Free trade, of course, is not an idea that has arrived without protest. There are concerns that unique cultures and the identities of underdeveloped nations will fall prey to the larger international market, as purveyors of locally produced goods are driven out of business by large corporations producing similar goods for less elsewhere. Yet when two modern and industrially developed nations engage each other in free trade, there cannot be much doubt that the relationship is beneficial for both.In this light, there is much to gain and little to lose when it comes to a Free Trade Agreement (FTA) between the United States and Taiwan.
Proponents of such a bilateral international deal on both sides of the Pacific have brought forth various proposals for a Taiwan-U.S. Free Trade Agreement, or TUFTA. Beginning in 2001 with the introduction of a bill by Senator Max Baucus of Montana (D) entitled, “United States-Taiwan Free Trade Agreement Act of 2001,” members of Congress from both sides of the aisle have increasingly sought to hammer out a finalized version of TUFTA for approval by the governments of the United States and Taiwan.
Most recently, on May 1, 2007, House Concurrent Resolution 137 was introduced by Congresswoman Shelley Berkley of Nevada (D) on behalf of herself and Congressmen Jim Ramstad (R-MN), Robert Wexler (D-FL), Steve Chabot (R-OH) and Dana Rohrabacher (R-CA). The bill would express “the sense of the Congress that the United States should increase trade opportunities with Taiwan by launching negotiations without delay to enter into a free trade agreement with Taiwan.” H. Con. Res. 137 currently has 27 cosponsors and is awaiting action by the House Subcommittee on Trade.
We believe that a Free Trade Agreement between Taiwan and the United States is an important next step in preserving and strengthening the economic and strategic alliance between Taiwan and the United States. Taiwan is a natural economic hub for the East Asia and Pacific region, and by negotiating lower trade barriers, the U.S. government will secure an arrangement in which American firms will be better able to access supply chains throughout the region (including in China) by participating in Taiwan’s marketplace. Taiwan too will benefit by increasing the level of bilateral trade with its fourth largest trading partner and introducing American influence and competition into its large yet underdeveloped domestic services sector.

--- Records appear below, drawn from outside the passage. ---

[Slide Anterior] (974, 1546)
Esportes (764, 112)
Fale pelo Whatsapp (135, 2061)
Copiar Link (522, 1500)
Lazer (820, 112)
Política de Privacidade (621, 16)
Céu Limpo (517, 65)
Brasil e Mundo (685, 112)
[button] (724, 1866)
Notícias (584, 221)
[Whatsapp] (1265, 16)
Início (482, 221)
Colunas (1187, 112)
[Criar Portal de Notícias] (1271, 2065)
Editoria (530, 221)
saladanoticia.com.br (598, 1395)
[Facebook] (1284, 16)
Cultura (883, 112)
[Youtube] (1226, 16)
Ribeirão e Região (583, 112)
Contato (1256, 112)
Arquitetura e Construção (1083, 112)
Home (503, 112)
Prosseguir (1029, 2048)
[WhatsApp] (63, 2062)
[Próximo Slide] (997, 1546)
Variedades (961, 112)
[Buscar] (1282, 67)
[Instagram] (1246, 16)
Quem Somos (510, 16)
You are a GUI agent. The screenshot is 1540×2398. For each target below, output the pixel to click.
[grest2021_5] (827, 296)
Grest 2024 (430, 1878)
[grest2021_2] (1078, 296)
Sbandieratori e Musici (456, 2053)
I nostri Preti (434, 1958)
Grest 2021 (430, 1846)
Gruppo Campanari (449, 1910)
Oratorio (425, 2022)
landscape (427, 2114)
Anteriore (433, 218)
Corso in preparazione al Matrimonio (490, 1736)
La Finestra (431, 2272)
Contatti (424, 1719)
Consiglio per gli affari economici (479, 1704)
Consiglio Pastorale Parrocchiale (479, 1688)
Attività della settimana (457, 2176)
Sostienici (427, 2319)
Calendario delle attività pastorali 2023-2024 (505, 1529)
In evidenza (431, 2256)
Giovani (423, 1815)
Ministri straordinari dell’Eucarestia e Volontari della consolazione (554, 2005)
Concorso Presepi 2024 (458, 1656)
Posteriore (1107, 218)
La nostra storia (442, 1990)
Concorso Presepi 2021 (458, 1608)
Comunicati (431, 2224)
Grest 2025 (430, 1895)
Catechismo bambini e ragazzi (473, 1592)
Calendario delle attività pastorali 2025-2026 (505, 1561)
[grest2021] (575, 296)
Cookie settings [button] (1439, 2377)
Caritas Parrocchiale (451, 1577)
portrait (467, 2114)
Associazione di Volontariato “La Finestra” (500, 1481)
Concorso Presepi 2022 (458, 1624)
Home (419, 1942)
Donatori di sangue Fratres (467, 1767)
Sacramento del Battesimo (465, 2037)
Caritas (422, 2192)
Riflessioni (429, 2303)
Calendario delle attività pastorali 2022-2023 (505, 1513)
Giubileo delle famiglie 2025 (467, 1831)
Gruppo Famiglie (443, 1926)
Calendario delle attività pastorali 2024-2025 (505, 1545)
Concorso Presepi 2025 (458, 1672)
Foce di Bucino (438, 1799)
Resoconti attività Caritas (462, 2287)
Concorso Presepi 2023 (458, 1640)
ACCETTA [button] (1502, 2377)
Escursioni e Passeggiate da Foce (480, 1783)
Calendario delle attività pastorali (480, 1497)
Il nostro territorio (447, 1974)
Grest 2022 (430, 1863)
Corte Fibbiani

Taiwan already heavily imports quality U.S. agricultural goods such as beef, fruits, and nuts, and these imports would expand under lower tariff rates. Taiwan’s consumers would benefit from lower overall prices while American farmers, ranchers and growers would benefit from an expanded market for their products. In short, the current proposal for TUFTA would enhance and catalyze an already symbiotic economic relationship.Every year that passes without the creation of a United States-Taiwan Free Trade Agreement represents a massive missed opportunity worth billions of U.S. dollars in terms of bilateral trade and the strengthening of commercial networks in the western Pacific Rim.
As the United States continues to expand its international Free Trade portfolio, we can only hope that TUFTA appears at or near the top of the list.